We found that the estimated mortality risk (both in logistic and additive EuroSCORE) was higher in the IGM group, which was clinically confirmed by more frequent SCD in ICU. Even after a successful matching procedure, logistic EuroSCORE was the only parameter which significantly differentiated the two groups. However, DM is one of the factors increasing the EuroSCORE value itself. On the other hand, authors from the US calculated that patients from non-DM groups had a higher estimated mortality risk [19]. Previous reports show that in-hospital mortality decreased in the DM group over time (from 2.7% in 1992 to 0.7% in 2001 [2]; from 3.1% in 1998–2002 to 1% in 2003–2005 [19]).

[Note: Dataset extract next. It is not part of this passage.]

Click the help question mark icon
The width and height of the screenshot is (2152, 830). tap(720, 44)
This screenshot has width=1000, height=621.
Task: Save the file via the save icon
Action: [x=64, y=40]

Such an evaluation is confirmed by short-term observational studies, where no differences were observed in the non-DM population in terms of mortality [3, 5]. However, when the end point was analyzed as all-cause deaths, overall infection and acute renal failure, the DM group of patients had a significantly worse outcome [5]. In the long-term follow-up, mortality risk was higher for patients with DM and stable CAD than in the no-DM group, regardless of the treatment option (MT, PCI, CABG) [4]. Subjects undergoing CABG had the lowest risk of cardiac mortality in a 10-year follow-up (respectively MT, PCI, CABG: 26.1% vs. 18.8% vs. 12.5%; p = 0.005 for CABG vs. MT, others p > 0.05) [4]. A study involving 39.235 patients concluded that the mortality risk is two times higher in patients with DM type 1, whereas for type 2 it increased only slightly. Diabetes mellitus type 1 is usually a longer lasting disease (DM type 1 – 40.8 vs. DM type 2 – 9.6 years; 94% of DM type 1 had > 20 years of disease vs. 10% of DM type 2) [21]. In our study, we observed an impact of the disease on a patient’s prognosis. This results not only from proven clinical factors but also from the clinical profile of patients, protocol of surgery (use of arterial grafts) and postoperative pharmacological treatment [20, 22]. Type of DM could have very little impact on the results of the study as only 2 patients had DM type 1 diagnosed.
There are several limitations to this study. This was a retrospective, observational project. The blood tests could be masked by a catecholamine-mediated physiological response to hypoglycaemia, which is non-excludable in an ICU setting. Our sample was large, but not large enough to stratify the level of glucose concentration control as a marker for risk events, as we still had too few complications. Blood glucose concentrations taken into account were measured in the hospital’s laboratory, but also in an ICU device used for emergency cases. Patients analysed in the study not only had stable CAD, but some of them were operated with the diagnosis of acute coronary syndrome or, on admission, were in a critical clinical condition. We did not collect information on international names of drugs or drug doses, but we were aiming to administer the highest tolerated doses.

Conclusions

Patients with IGM have shorter lifetime duration. Moreover, they are burdened with more risk factors, which further worsens the prognosis after OPCAB. These patients have a higher risk of complications, especially resternotomy, AF in ICU, in-hospital infections and SCD. The possibilities of pharmacotherapy in diabetic patients are underused. Glucose concentration should be closely monitored irrespective of diagnosed diabetes and proper treatment introduced when necessary. The maximal glucose concentration should be kept < 242 mg/dl, while the minimum should be in the range 60–110 mg/dl.

Conflict of interest

The authors declare no conflict of interest.